## SOURCE RECORDS
◇ ◇ ◇ ◇ ◇

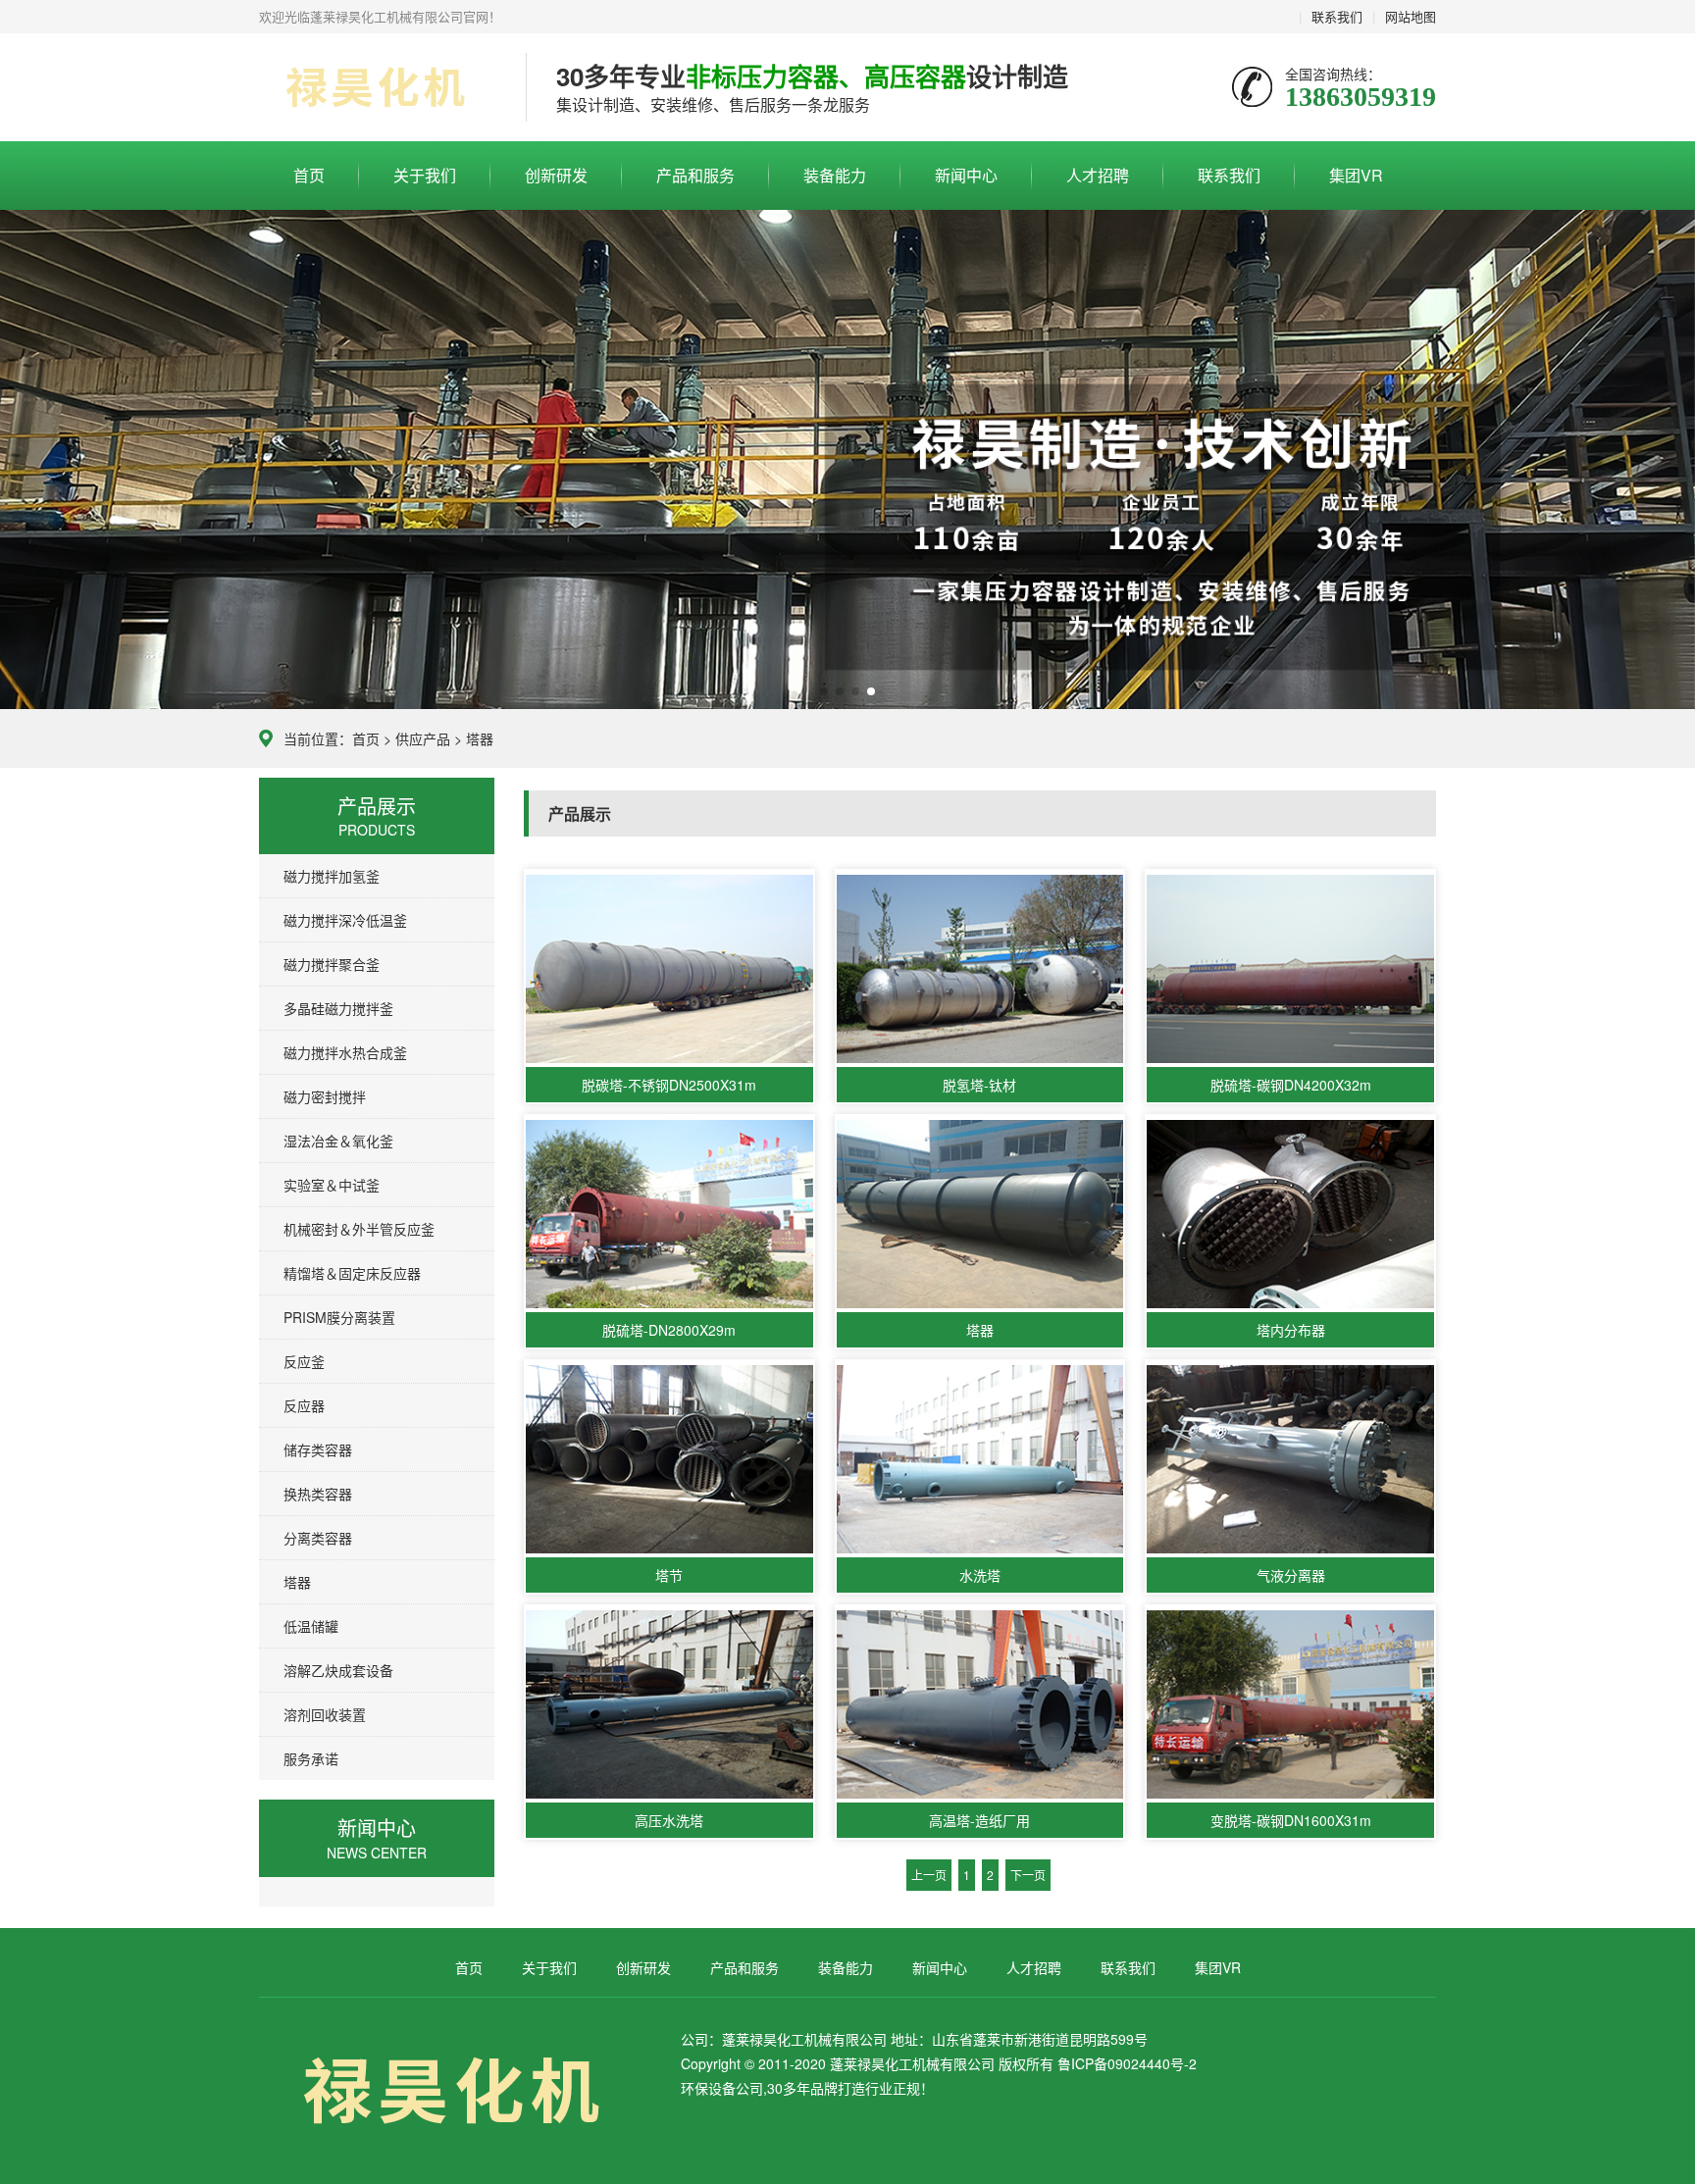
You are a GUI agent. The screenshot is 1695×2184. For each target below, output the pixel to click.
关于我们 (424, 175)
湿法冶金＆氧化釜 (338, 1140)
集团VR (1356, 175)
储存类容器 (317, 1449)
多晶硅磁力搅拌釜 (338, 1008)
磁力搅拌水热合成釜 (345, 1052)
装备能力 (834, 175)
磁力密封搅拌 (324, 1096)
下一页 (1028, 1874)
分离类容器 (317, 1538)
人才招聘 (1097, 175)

◇ ◇ ◇ ◇ ◇

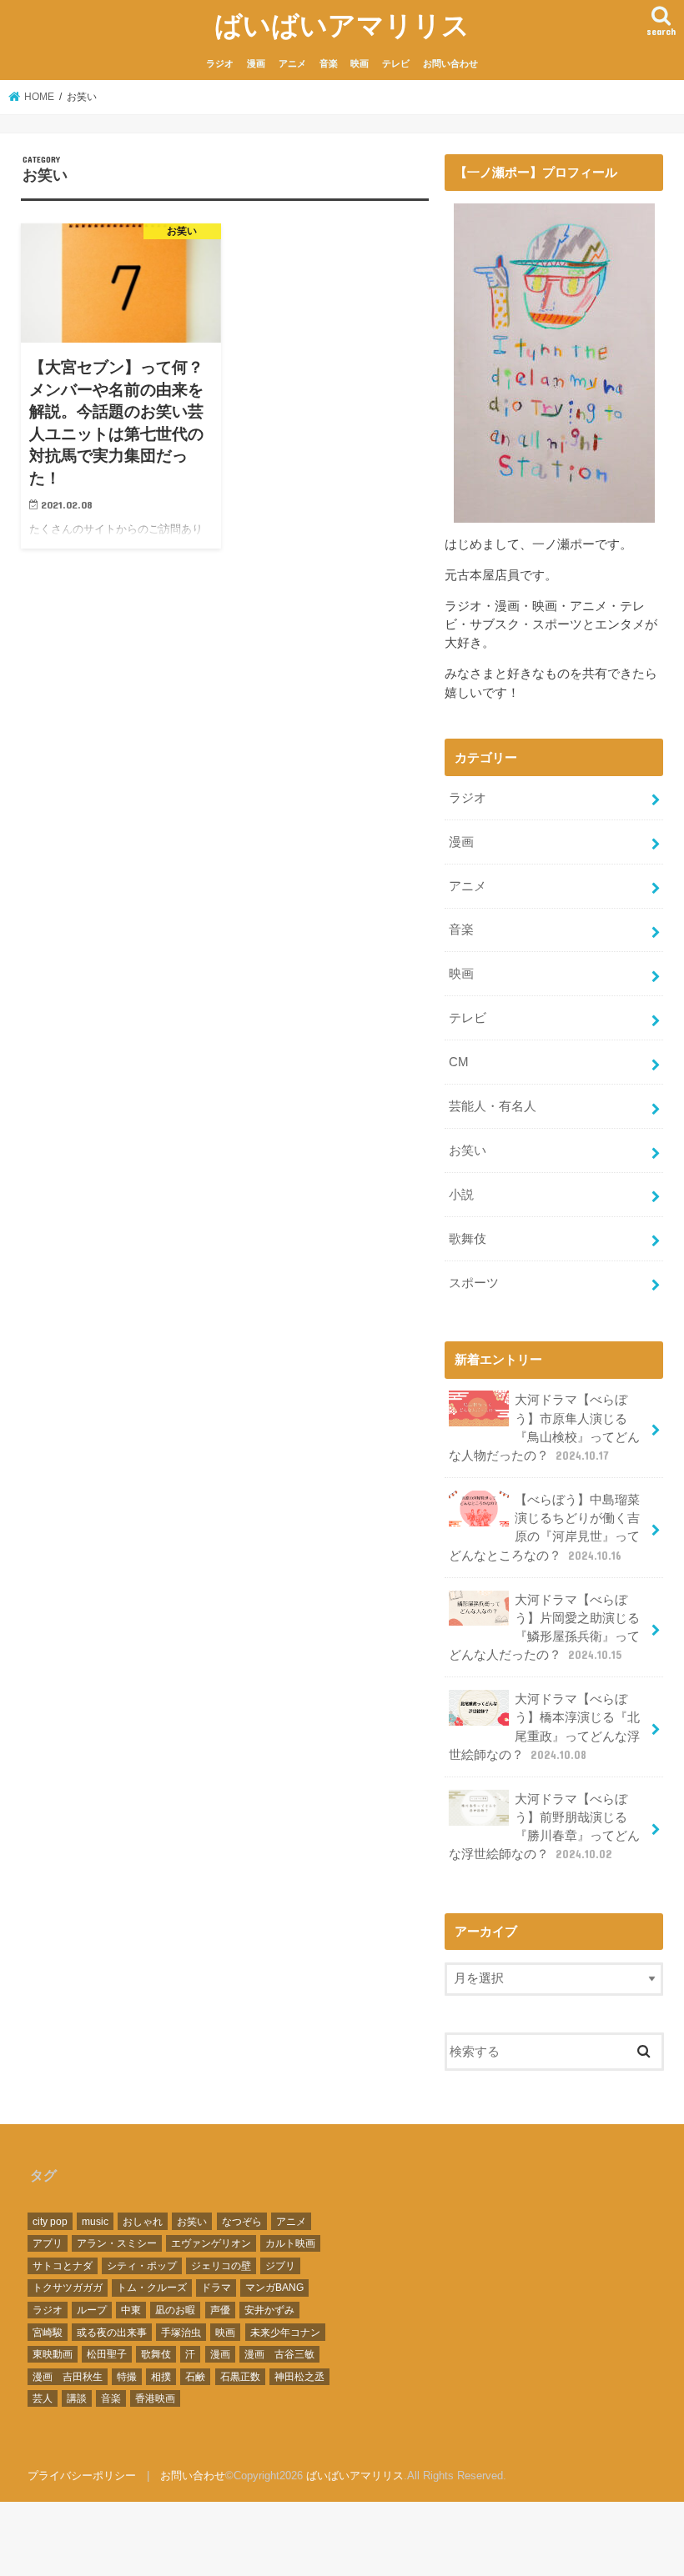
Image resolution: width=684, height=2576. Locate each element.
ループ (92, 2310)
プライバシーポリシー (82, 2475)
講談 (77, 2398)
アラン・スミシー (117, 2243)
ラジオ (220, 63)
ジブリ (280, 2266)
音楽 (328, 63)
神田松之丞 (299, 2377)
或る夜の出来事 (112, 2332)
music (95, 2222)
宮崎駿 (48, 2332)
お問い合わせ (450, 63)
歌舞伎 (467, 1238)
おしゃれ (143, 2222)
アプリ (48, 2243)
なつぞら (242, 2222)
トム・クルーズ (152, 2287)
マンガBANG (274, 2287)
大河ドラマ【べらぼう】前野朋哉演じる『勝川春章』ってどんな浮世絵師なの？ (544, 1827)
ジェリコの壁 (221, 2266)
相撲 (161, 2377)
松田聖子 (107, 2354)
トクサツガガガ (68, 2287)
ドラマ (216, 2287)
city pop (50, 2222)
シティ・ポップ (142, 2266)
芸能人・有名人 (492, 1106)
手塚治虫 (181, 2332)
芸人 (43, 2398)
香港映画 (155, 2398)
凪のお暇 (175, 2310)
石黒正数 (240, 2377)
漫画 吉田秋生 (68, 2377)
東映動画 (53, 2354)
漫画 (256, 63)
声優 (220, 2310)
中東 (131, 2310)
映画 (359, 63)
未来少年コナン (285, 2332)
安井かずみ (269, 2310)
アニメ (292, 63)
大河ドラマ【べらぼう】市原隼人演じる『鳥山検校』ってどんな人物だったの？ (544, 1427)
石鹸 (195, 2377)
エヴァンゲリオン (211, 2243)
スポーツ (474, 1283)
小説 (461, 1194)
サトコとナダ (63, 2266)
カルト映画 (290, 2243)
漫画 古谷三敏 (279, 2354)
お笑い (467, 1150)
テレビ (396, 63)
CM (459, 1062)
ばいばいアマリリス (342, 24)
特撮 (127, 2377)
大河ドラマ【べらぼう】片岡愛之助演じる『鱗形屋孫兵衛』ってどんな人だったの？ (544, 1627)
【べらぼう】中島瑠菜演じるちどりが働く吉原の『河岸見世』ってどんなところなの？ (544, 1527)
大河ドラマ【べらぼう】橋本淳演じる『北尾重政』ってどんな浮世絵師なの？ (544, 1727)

◇ ◇ ◇ ◇ ◇

Would you show all lines of the material above that contain the word "べらぼう"?

## OUTPUT FOR THIS TASK
大河ドラマ【べらぼう】前野朋哉演じる『勝川春章』ってどんな浮世絵師なの？ (544, 1827)
大河ドラマ【べらぼう】市原隼人演じる『鳥山検校』ってどんな人物だったの？ (544, 1427)
大河ドラマ【べらぼう】片岡愛之助演じる『鱗形屋孫兵衛』ってどんな人だったの？ (544, 1627)
【べらぼう】中島瑠菜演じるちどりが働く吉原の『河岸見世』ってどんなところなの？ (544, 1527)
大河ドラマ【べらぼう】橋本淳演じる『北尾重政』ってどんな浮世絵師なの？ (544, 1727)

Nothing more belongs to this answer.